Recently, Wilson published his first novel. Anthill is about Raff Cody, a boy from in southern Alabama (where Wilson spent most of his own childhood) trying to protect Lake Nokobee from developers. On a larger scale, though, it's about how people can accomplish big things when they work together. How, like ant colonies, human communities can become greater than the sum of their parts.
I like stories told by scientists. (See my reviews of Kon-Tiki and Rocket Boys.) Scientists are observers. Instead of leaning on vague words like "beautiful," they gather straightforward facts and images, letting them speak for themselves. Throughout Anthill, Wilson puts his incredible knowledge of the natural world to good use, like in an early scene where Raff goes to Nokobee Lake, new BB gun in hand.
As usual at this time of day, there was no one else at Dead Owl Cove. Raff walked onto the trail around the west side of the lake and off it, into the forest. He held his head up, staring this way and that. He gripped the air rifle in both hands, ready to pump and fire. He entered the hunter's trance, scanning now back and forth, up and down, his senses open for any sign of an animal that might be a suitable target. A giant sulphur butterfly--hard to catch even with a net--flashed across the trail in front of him and alighted on a flowering bush. It was big and showy, but he paid it no attention. Close by, a murder of crows began quarreling. Their loud clamor meant nothing to the searching rifleman.
When Raff shoots a bird, instead of being excited, he's unsettled by how easy it was and how vulnerable the Nokobee tract really is. It's ironic that Anthill is set in the same coastal region currently being devastated by the Deepwater Horizon oil spill. Watching an oil slick visible from space wash up onto shores, I read parts of Anthill with a lump in my throat: With his little gun he had taken power over Nokobee. . . It came to Raff with sickening clarity that Nokobee was not at all the edge of an infinite nature he envisioned as a younger child. It was just a tract of land that could be walked from one end to the other in an hour. The Nokobee he loved was a fragile entity, and today he had thoughtlessly disturbed its grace and beauty.
Wilson describes the human world with as much clarity as the natural one. Following Raff on his mission to protect the Nokobee tract, we meet the people that make up his community--businessmen, hunters, idealistic environmentalists, and Southern good ol' boys.
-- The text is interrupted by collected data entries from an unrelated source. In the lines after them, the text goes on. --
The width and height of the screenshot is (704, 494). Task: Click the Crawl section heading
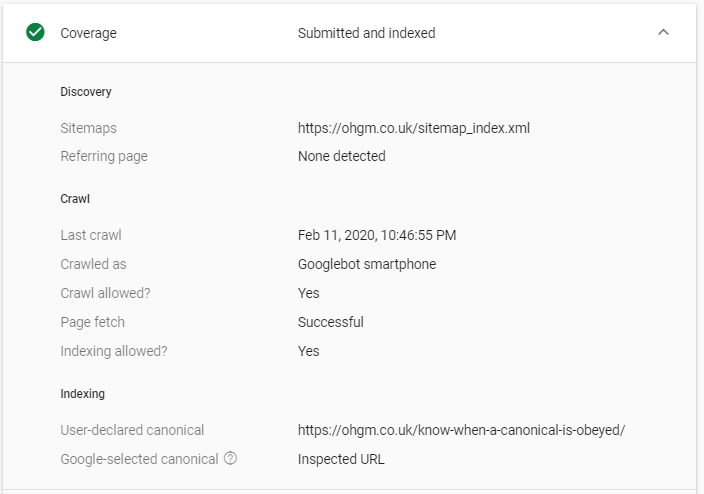coord(75,199)
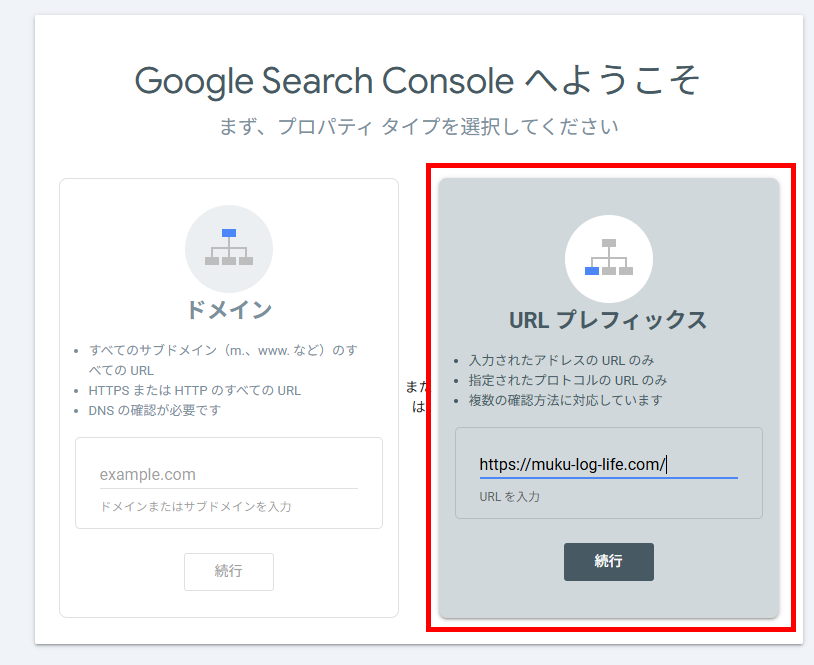Click the HTTPS または HTTP のすべての URL bullet
The image size is (814, 665).
pyautogui.click(x=194, y=390)
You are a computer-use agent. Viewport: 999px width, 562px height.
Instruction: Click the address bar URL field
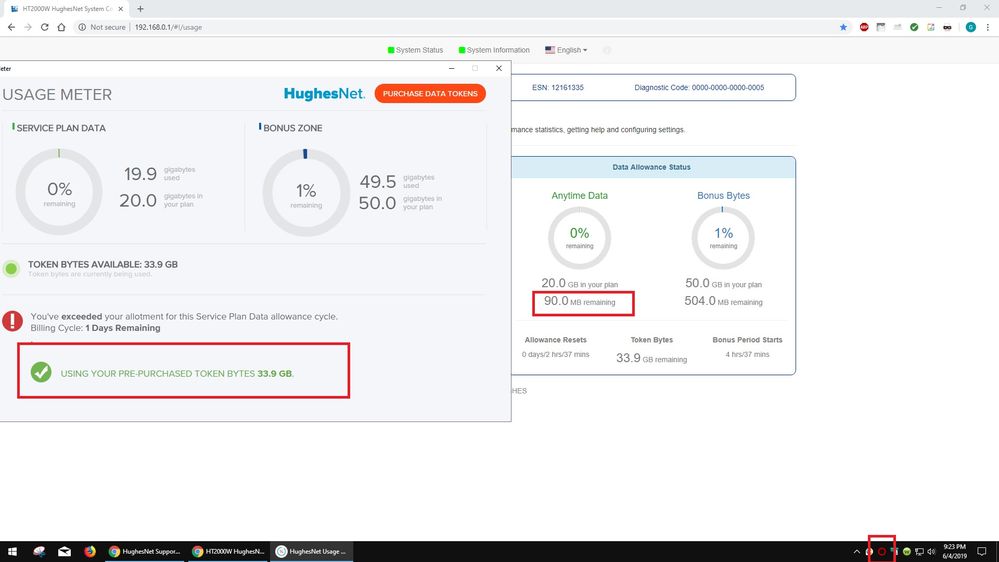(x=300, y=27)
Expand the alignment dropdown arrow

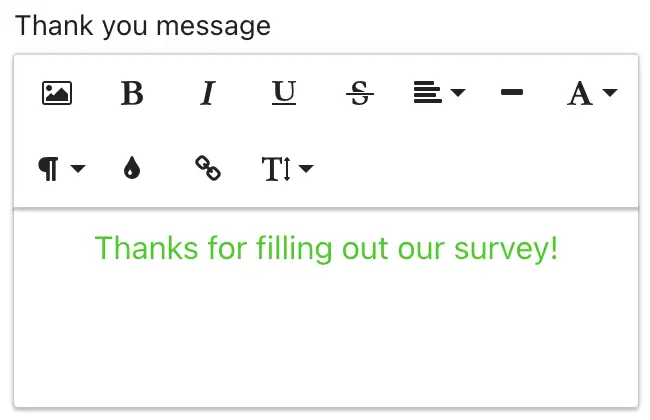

Wilson tries to give every side of the ecology debate a voice. He wants to show that those working to preserve the natural world and those working toward human prosperity aren't the natural enemies they sometimes think they are. As a now-grown Raff tells one skeptic, "What is conservatism with conservation? And how are we ever going to be energy independent and save our natural resources without conservation? Here's something to consider. . . green is the new red, white, and blue."
Anthill is a sweeping novel written by a man whose love of nature and faith in humanity are palpable on every page. It's definitely worth picking up.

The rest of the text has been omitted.